§ Exercise
Could you restate word for word only the lines below from the one holding "Viewport: 860px width, 538px" to the one holding "Viewport: 842px width, 544px height.", inclusive, and leave out the pictures?

Collected data entries

========================

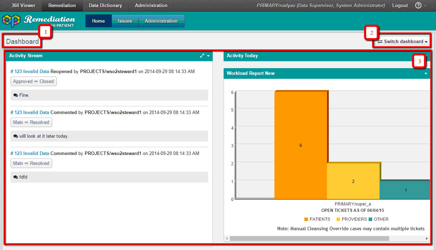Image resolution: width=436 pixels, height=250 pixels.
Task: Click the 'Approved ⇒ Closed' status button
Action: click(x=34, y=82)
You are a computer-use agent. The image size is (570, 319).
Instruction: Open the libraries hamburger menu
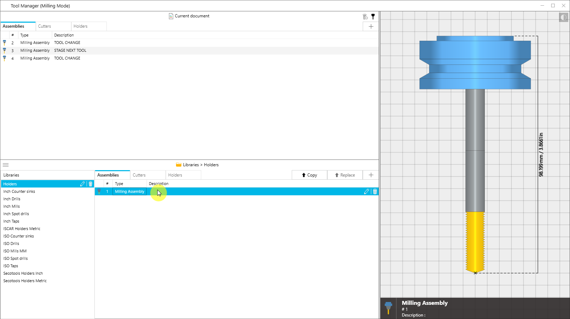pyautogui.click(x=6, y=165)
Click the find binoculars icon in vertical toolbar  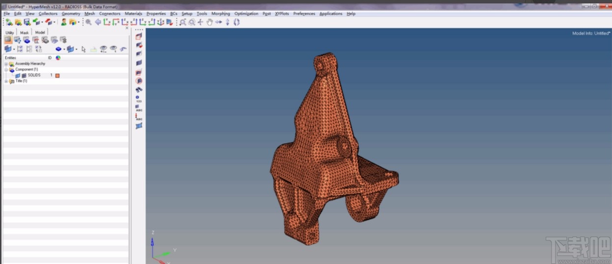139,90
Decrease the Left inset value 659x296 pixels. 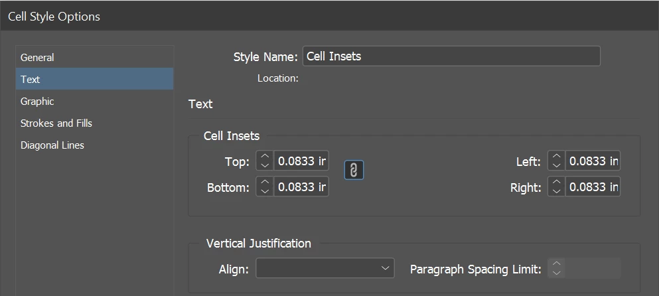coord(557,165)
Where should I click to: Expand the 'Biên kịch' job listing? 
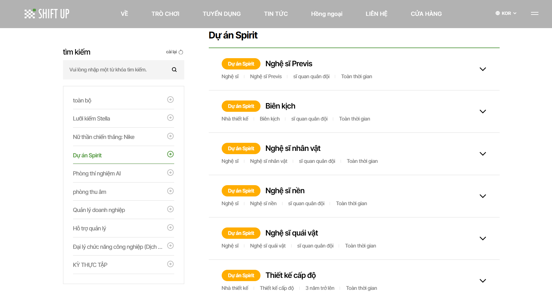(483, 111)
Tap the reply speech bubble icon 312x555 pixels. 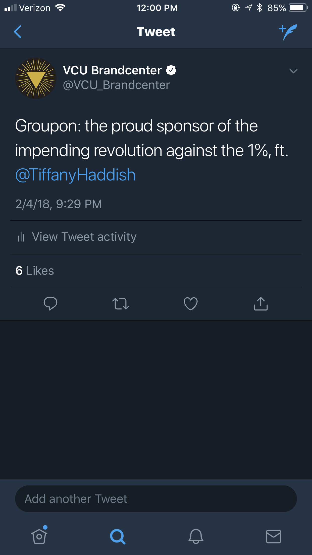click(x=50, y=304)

========================

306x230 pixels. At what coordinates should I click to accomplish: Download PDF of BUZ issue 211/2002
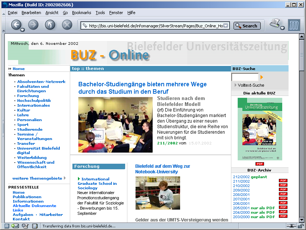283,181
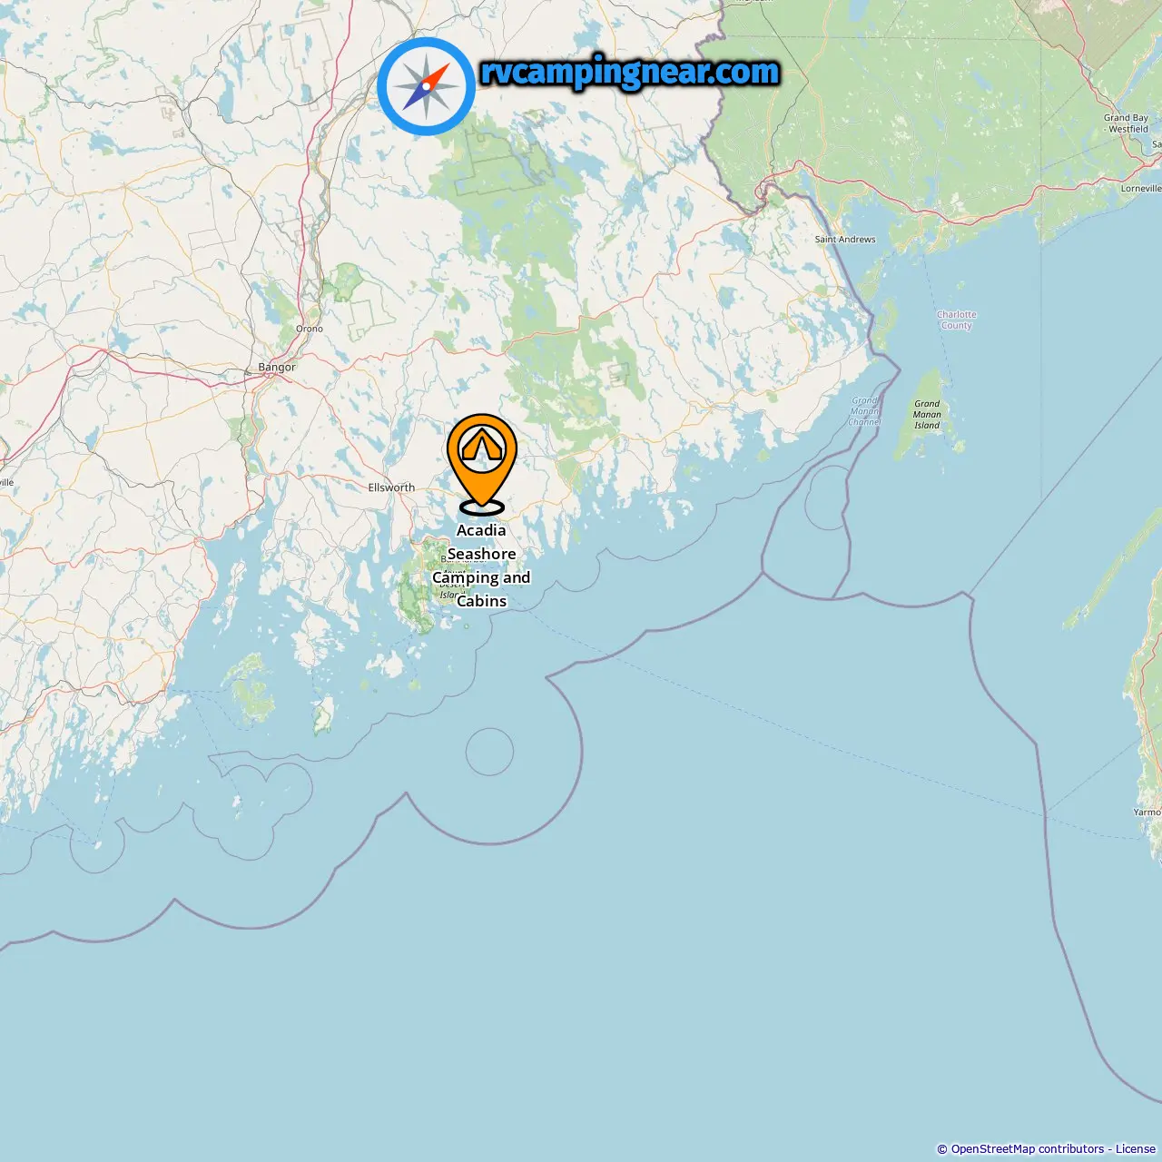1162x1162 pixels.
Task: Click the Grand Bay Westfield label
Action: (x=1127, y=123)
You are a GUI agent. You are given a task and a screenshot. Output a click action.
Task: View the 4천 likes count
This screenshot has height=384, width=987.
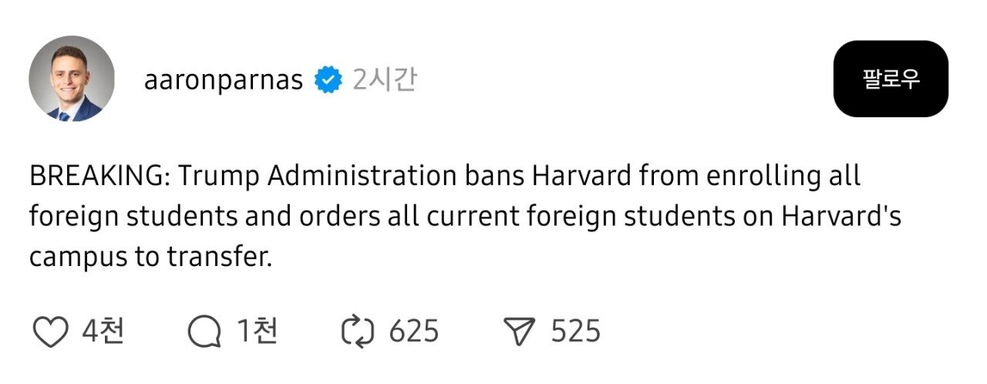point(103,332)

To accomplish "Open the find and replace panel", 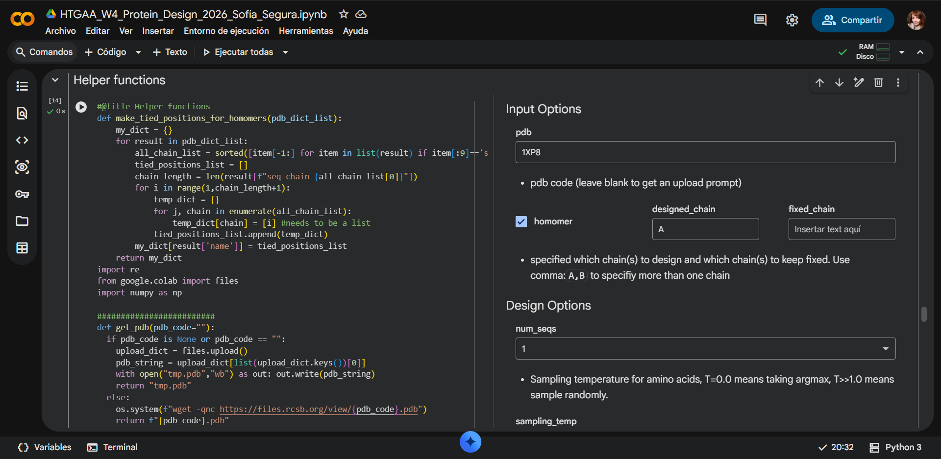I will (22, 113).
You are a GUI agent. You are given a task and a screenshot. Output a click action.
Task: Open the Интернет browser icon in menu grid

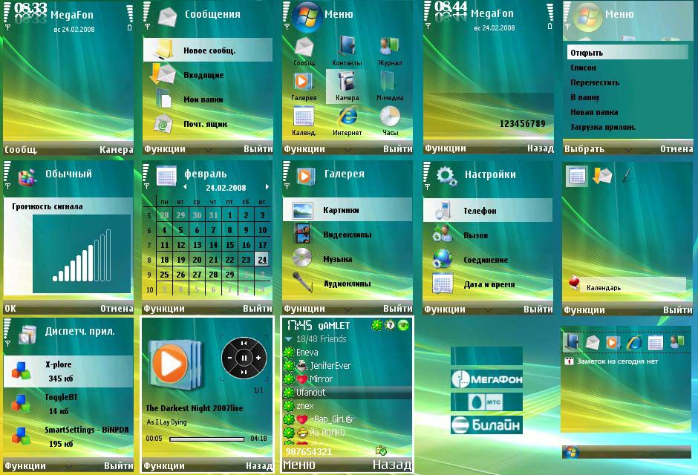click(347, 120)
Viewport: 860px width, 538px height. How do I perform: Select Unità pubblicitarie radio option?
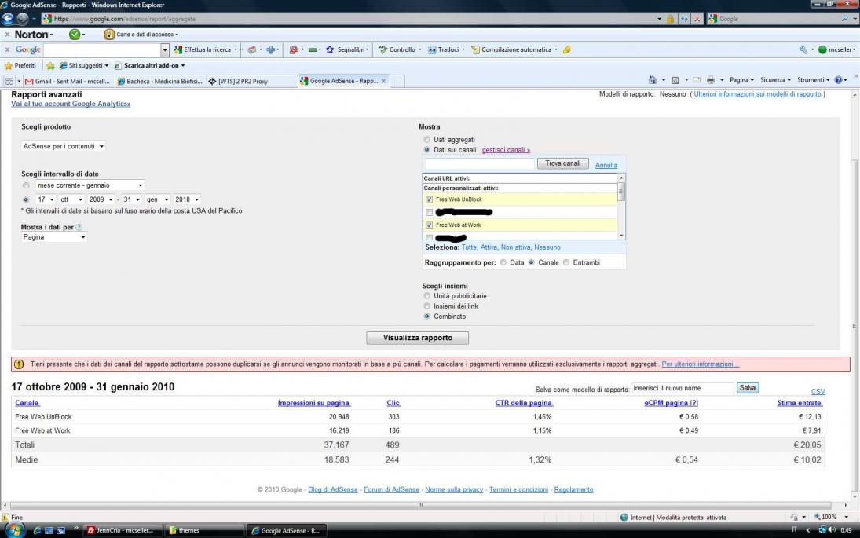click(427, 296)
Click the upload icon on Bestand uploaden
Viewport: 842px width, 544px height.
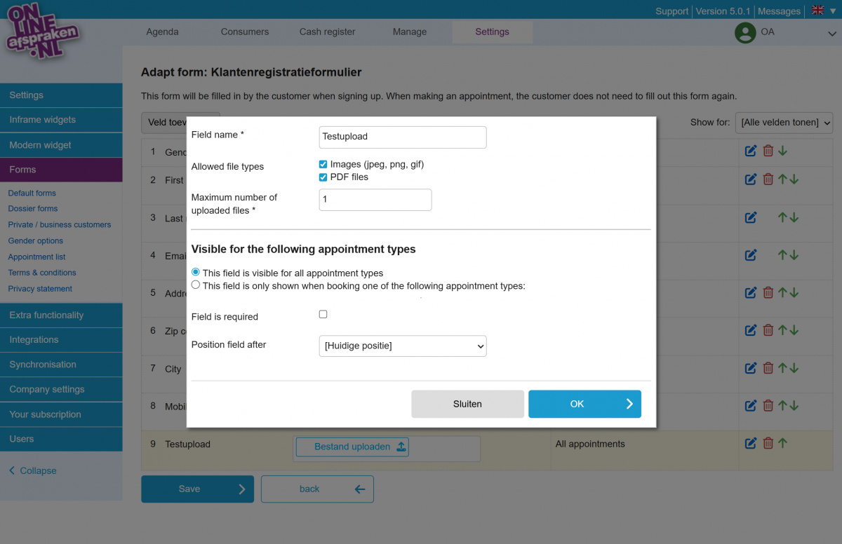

========================

§ Result of the exercise
Viewport: 860px width, 538px height. How do I perform: Select Unità pubblicitarie radio option?
click(427, 296)
Click the upload icon on Bestand uploaden
Viewport: 842px width, 544px height.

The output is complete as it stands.